ЗАДАНИЕ A: Найдите в записях все строки, где встречается слово «Click», и выпишите их.

ПРЕДОСТАВЛЕННЫЙ ОТРЫВОК:
Из рассказов Екатерины Владимировны Новосильцевой
У императора Павла было два адъютанта: князь Николай Григорьевич Волконский (впоследствии Репнин) и граф Нессельроде. Первого он очень любил, а второго, хотя и держал при себе, но не жаловал за невзрачность, и говорил обыкновенно: "Видеть не могу этой рожи". Когда Павел звонил, то, по его приказанию, к нему входил князь Волконский. Граф Нессельроде, показывался лишь за отсутствием своего товарища. Однако он мирился с незавидной ролью и не думал о том, чтобы покинуть двор.
Раз, поздним вечером, Император уже лёг, а оба адъютанта сидели в соседней комнате. Вдруг раздался звонок, а князь Волконский вошел в спальню. Павел послал его с приказанием к Императрице (Мария Федоровна). Невозможно было, особенно в ночную пору, скоро обойти зимний дворец и получить, через камер-фрау, ответ на данное поручение, и молодой человек не успел еще возвратиться, когда Император позвонил снова. На этот раз вошел граф Нессельроде.
Павел вспыхнул (он уже забыл о поручении, данном князю Волконскому) и крикнул громовым голосом: - Ты зачем? Где Волконский?
В эту минуту князь показался в дверях.
- Как! - загремел Павел, - я звоню, а ты не идешь!
- Ваше Величество...
- Оправдываться?! В Сибирь!..
- Ради Бога, Ваше Величество! - промолвил мнимый виновный, - позвольте мне, по крайней мере, проститься с семейством.
- Можешь, и прямо в Сибирь!
В доме Волконских ложились поздно, и князь застал своих за ужином. Объяснивши придуманной наперед басней свое появление в неурочный час, он подал знак своей бабушке (Софья Семеновна Волконская, урожденная княжна Мещерская?) и скользнул в соседнюю комнату. Старуха последовала за ним. Рассказав ей о своем горе, он прибавил: - Надо приготовить мать: я еду сейчас.
Она открыла, рыдая, бюро, откуда вынула тысячу рублей, которые вручила внуку; потом отерла глаза и пошла к невестке. Но как ни старалась она смягчить удар, бедная мать (Александра Николаевна Волконская) пришла в отчаяние. Обнявши сына и благословив его, она упала в обморок. Молодой человек поцеловал ее руку и выбежал из комнаты.
Не успел он еще выехать из ворот, как кто-то крикнул его имя на улице. Он отозвался. "Вас требует Император! - сказал незнакомый голос: - ступайте к нему".
На пути во дворец князь встретил нескольких посланных, которые требовали его от имени Павла; наконец в ту минуту, как он сбрасывал шубу с плеч, камер-лакей кричал, спускаясь с дворцовой лестницы: "Его Величество приказали узнать, приехал ли князь Волконский".
Князь уже чуял счастливую перемену в своей судьбе, и сердце его было спокойно, когда он вошел в спальню Императора, который встретил его словами: "Что я наделал? Ведь совсем забыл, что сам тебя послал. Прости ты меня, Христа ради, - продолжал он, приподымаясь на постели и низко кланяясь. - Ну, а теперь ступай!"
- Ваше Величество, - сказал князь, - позвольте мне возвратиться на минуту к моим: мать была без памяти, когда я уехал из дома.

ЗАДАНИЕ B: Перепишите фрагмент рассказа об императоре Павле от «Из рассказов Екатерины» до «чтобы покинуть двор.», заменив «Нессельроде» на «Ростопчин».

ЗАПИСИ ДЛЯ ОБРАБОТКИ:
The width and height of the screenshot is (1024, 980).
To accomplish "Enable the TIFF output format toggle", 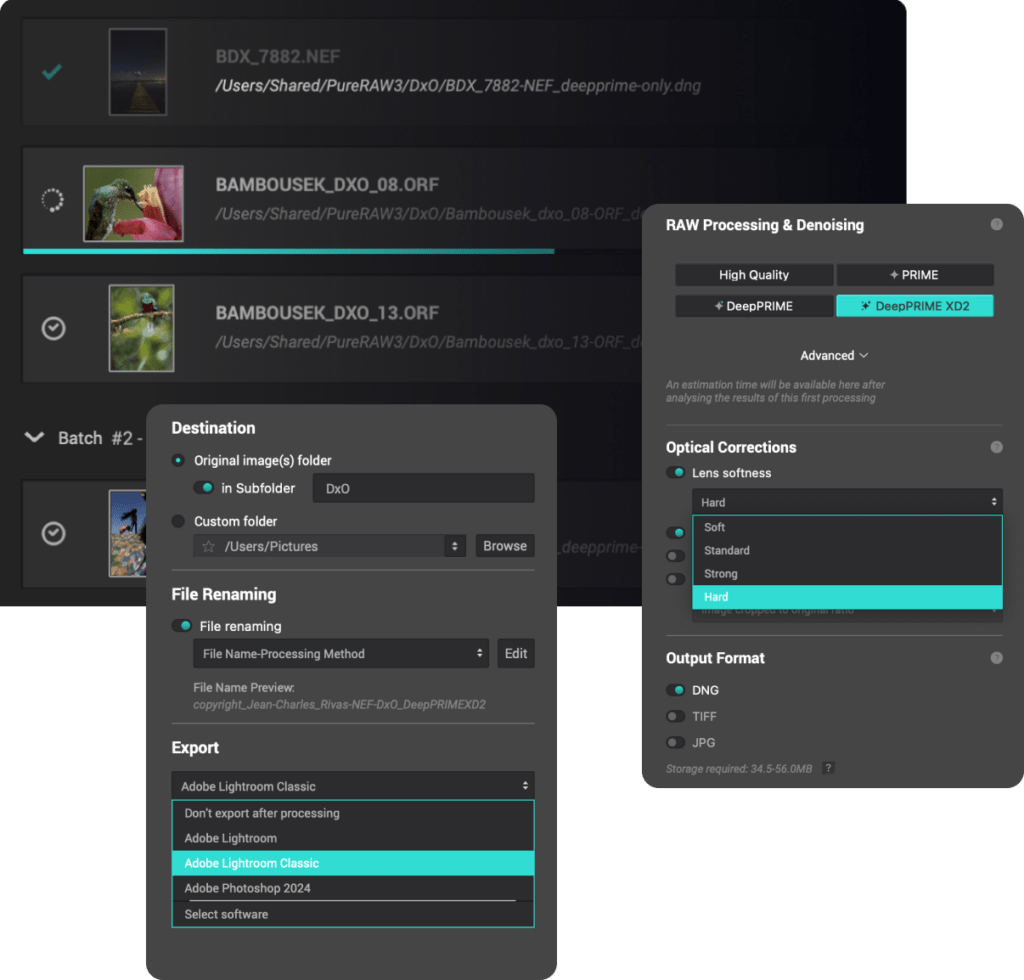I will tap(677, 716).
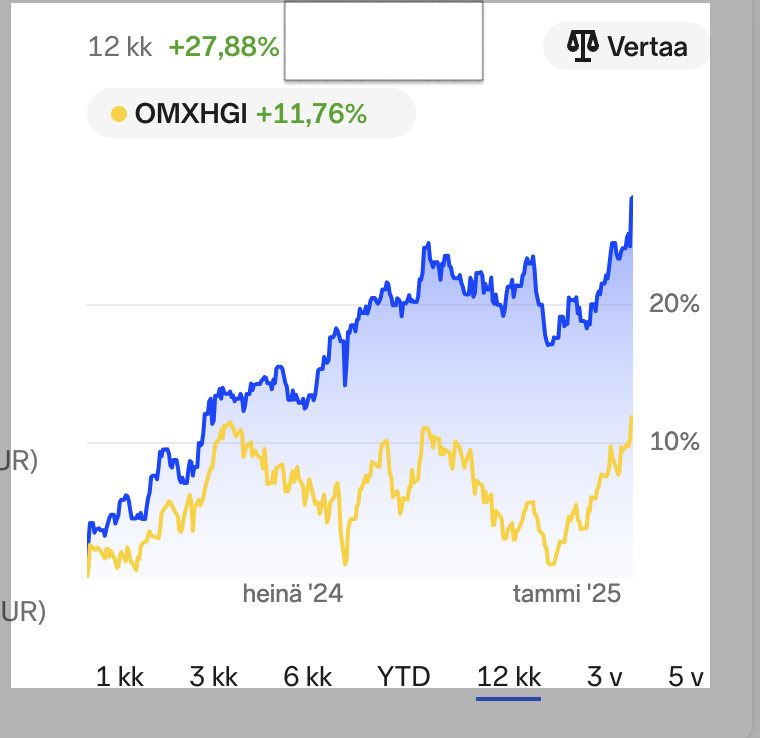Select the OMXHGI index chip label
The image size is (760, 738).
191,114
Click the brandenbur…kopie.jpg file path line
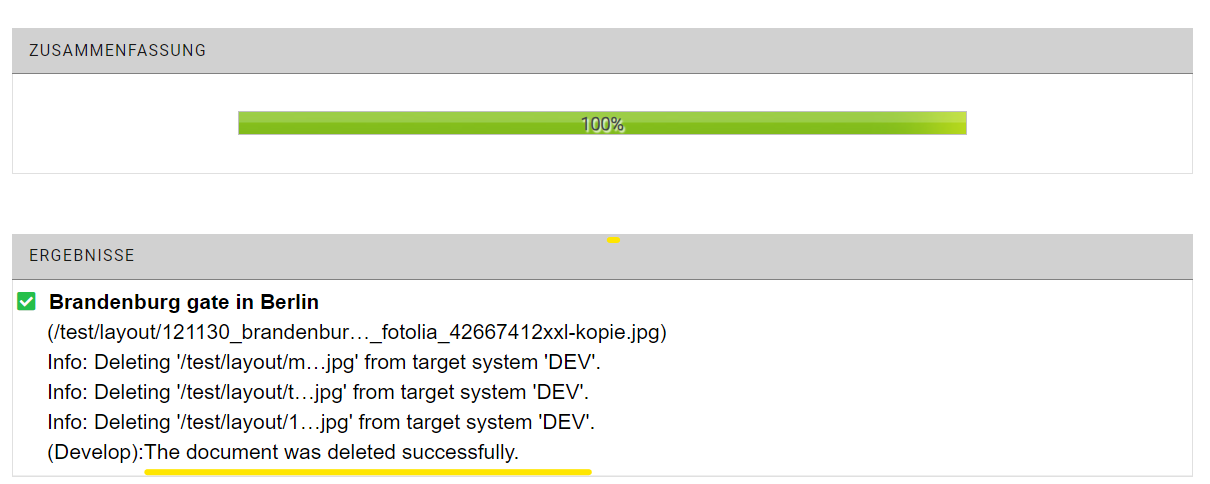This screenshot has height=484, width=1210. (x=356, y=332)
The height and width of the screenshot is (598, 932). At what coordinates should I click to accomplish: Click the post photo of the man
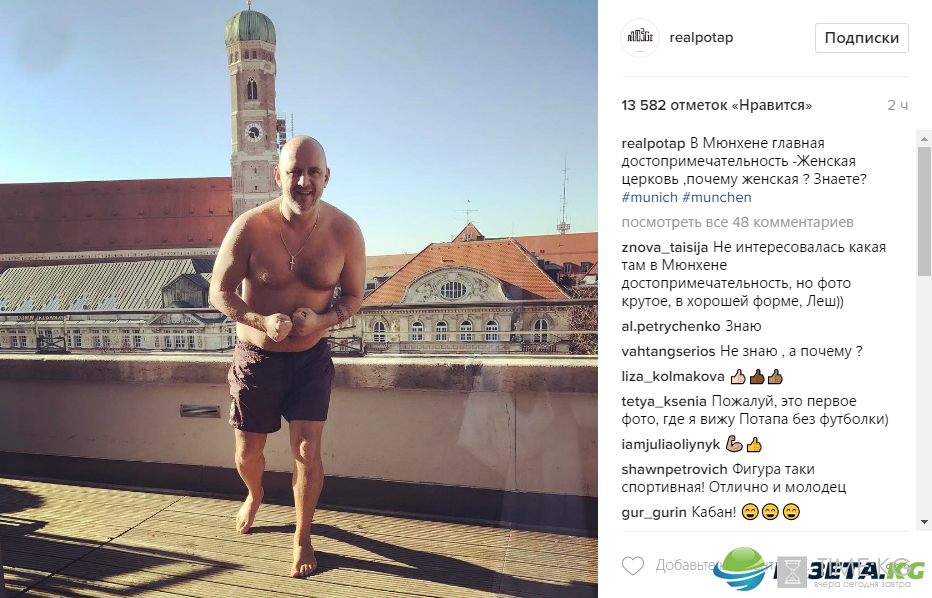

РЕЗУЛЬТАТ A:
Click the brandenbur…kopie.jpg file path line
The height and width of the screenshot is (598, 932). At what coordinates should I click to accomplish: Click the post photo of the man

РЕЗУЛЬТАТ B:
Из рассказов Екатерины Владимировны Новосильцевой
У императора Павла было два адъютанта: князь Николай Григорьевич Волконский (впоследствии Репнин) и граф Ростопчин. Первого он очень любил, а второго, хотя и держал при себе, но не жаловал за невзрачность, и говорил обыкновенно: "Видеть не могу этой рожи". Когда Павел звонил, то, по его приказанию, к нему входил князь Волконский. Граф Ростопчин, показывался лишь за отсутствием своего товарища. Однако он мирился с незавидной ролью и не думал о том, чтобы покинуть двор.